Most states won’t have risk-limiting audits in place by the November midterms, which makes how they spend the $380 million in federal funding for election security, due out within 39 days, that much more important. Congress included the money in the omnibus spending bill, at the Senate Intelligence Committee’s recommendation, to be disbursed to states under the Help America Vote Act and spent on verifiable paper balloting, post-election audits of votes and cyber defenses. The appropriation is a good first step in shoring up voting systems against Russian-connected hacking, according to election security experts, but it doesn’t come close to replacing vulnerable polling place equipment in most at-risk states. “I wouldn’t say it’s a drop in the bucket—a glass of water in the bucket,” Joe Kiniry, Free & Fair CEO and chief scientist, told Route Fifty by phone. “A big corporation spends this much money on cybersecurity in a year.”

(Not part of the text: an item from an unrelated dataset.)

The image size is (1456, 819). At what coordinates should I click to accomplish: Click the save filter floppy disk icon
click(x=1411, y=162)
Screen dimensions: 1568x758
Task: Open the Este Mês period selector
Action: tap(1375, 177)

… Whether states have time before the midterms to deploy new voting machines depends on where they are in the certification process and how quickly state and county procurement processes move afterward.
But about 70 percent of voters are already on a paper record, said Marian Schneider, president of the Verified Voting, a nonprofit and nonpartisan organization.
“If states already have paper ballots, yes, there is time to implement an audit process certainly before 2020 and, since we’re only in March, before the midterms,” Schneider said.